Ее карие глаза загорелись — первая искра живого огня за весь день. Это всегда было хорошим знаком: значит, она хотя бы на время отвлеклась от мыслей об этих проклятых стенах, которые медленно, но верно сводили с ума.
— Может показаться странным, но меня тянет к психологии. И еще... — она помедлила, словно стесняясь собственной мечты, — хочется открыть небольшую пекарню. Совместить, так сказать, пользу с удовольствием. — Тихий смех прозвучал как глоток родниковой воды среди больничной стерильности. — Знаю, звучит дико. Девушка, которая не может прикасаться к людям, мечтает помогать им разбираться с проблемами и кормить свежей выпечкой.
Несмотря на всю безнадежность ситуации, я невольно улыбнулся. У Анны был редкий талант — заставлять даже самые невероятные планы звучать осуществимо.
— Совсем не дико. Звучит... правильно. По-человечески.
— Правда? — В ее голосе мелькнула неподдельная радость, словно мое одобрение действительно что-то значило. — Я раньше пекла с мамой, до того как... ну, ты знаешь. До того, как все пошло кувырком. Есть что-то магическое в том, чтобы создавать красоту из простых ингредиентов. Берешь муку, которая сама по себе безвкусна, добавляешь сахар, яйца, специи — и получается нечто, что может поднять настроение незнакомому человеку. Чистое волшебство без всяких сверхспособностей.

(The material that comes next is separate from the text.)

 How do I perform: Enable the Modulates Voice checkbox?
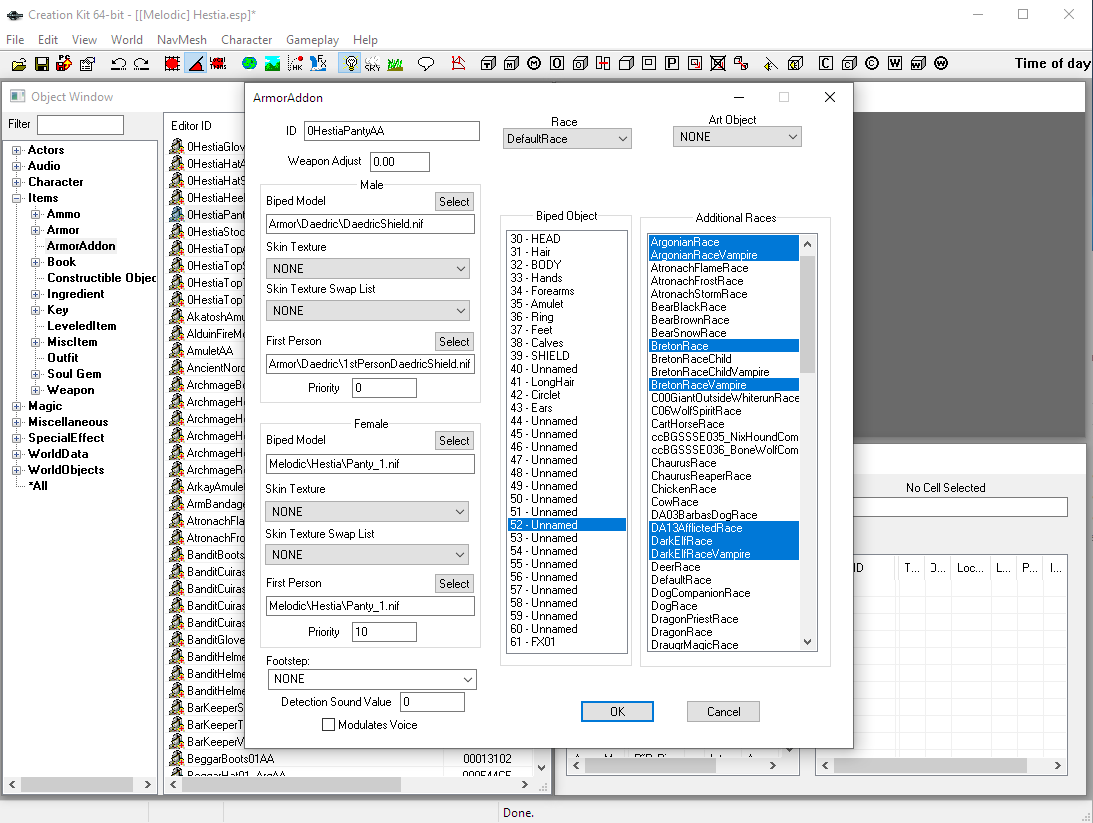point(329,725)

Я видел, как меняется ее лицо, когда она говорит о выпечке. Напряженные линии разглаживались, в уголках глаз появлялись почти забытые смешинки. Даже здесь, в этой белоснежной коробке, она умудрялась находить что-то светлое.
— А психология?
— Ну, — Анна откинулась на стену, и я услышал тихий стук затылка о бетон, — я подумала: если не можешь прикасаться к людям, значит, нужно научиться понимать их по-другому. Читать эмоции по выражению лица, слушать то, о чем они умалчивают, улавливать подтекст в каждом слове. Всю жизнь этим занималась поневоле — почему бы не превратить вынужденный навык в призвание?
В ее словах слышалась горечь принятия — она давно смирилась со своими ограничениями, но отказывалась позволить им полностью определить ее судьбу. Сильная девчонка. Гораздо сильнее меня.

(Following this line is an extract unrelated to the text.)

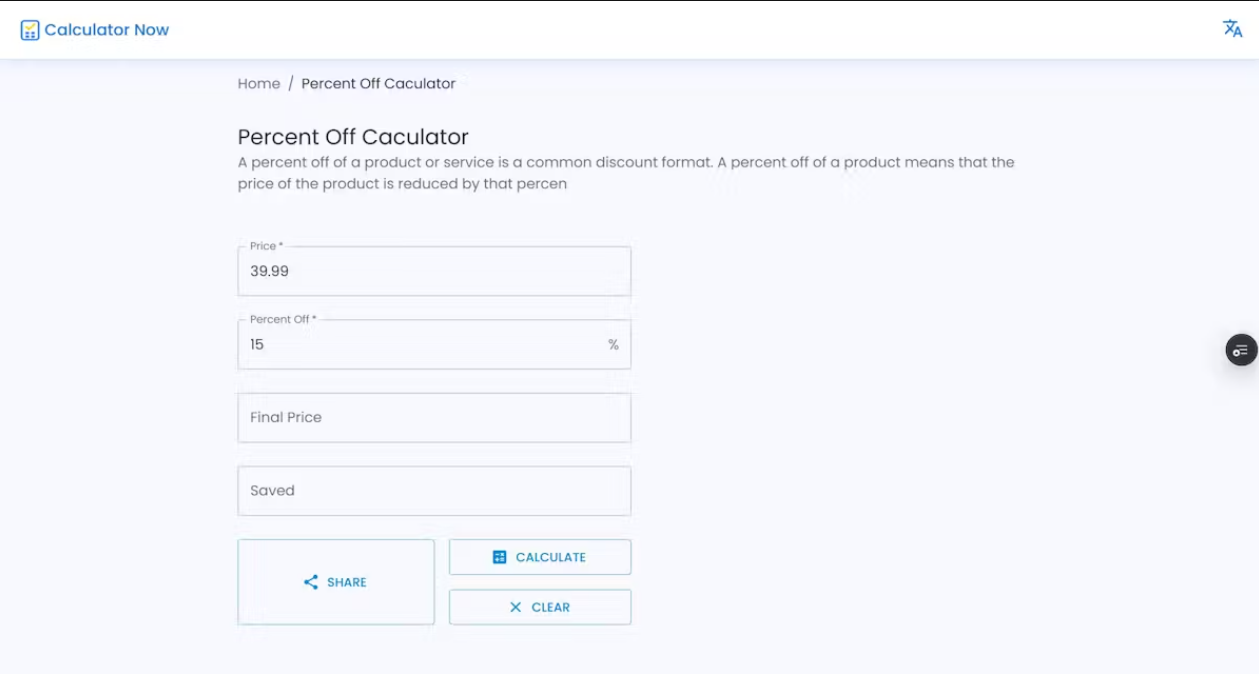Image resolution: width=1259 pixels, height=674 pixels.
Task: Click the value 39.99 in Price
Action: tap(270, 271)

— А ты? — Анна наклонилась вперед с тем сосредоточенным вниманием, которое она дарила, когда действительно хотела что-то понять. — Чем бы занялся? Если бы нам удалось выбраться отсюда, конечно.
Вопрос ударил больнее, чем я ожидал. Я открыл рот, затем закрыл, пытаясь найти слова, которые упорно не приходили на ум. Как объяснить, что ты всю жизнь был перекати-поле — ни в одном месте не прижился, ни к одному делу не привязался по-настоящему?
— Я... честно говоря, не знаю.
Выражение Анны стало мягче, и я понял, что она уловила что-то в моих интонациях — ту скрытую боль, которую я сам до конца не осознавал.
— Как это "не знаешь"?
Я уставился в потолок, машинально пересчитывая знакомые дырки в акустических плитках. В груди что-то сжалось, словно невидимая рука стиснула сердце.
— После смерти родителей я просто... пытался продержаться до завтра, понимаешь? — Слова давались с трудом, каждое приходилось выдавливать из себя. — Подработки, съемные углы, еда по акциям в супермаркете. Едва успевал за учебой, постоянно думал о том, где достать денег на следующий месяц. — Пожал плечами, но движение получилось деревянным. — Некогда было мечтать о чем-то большем. Только выживать изо дня в день.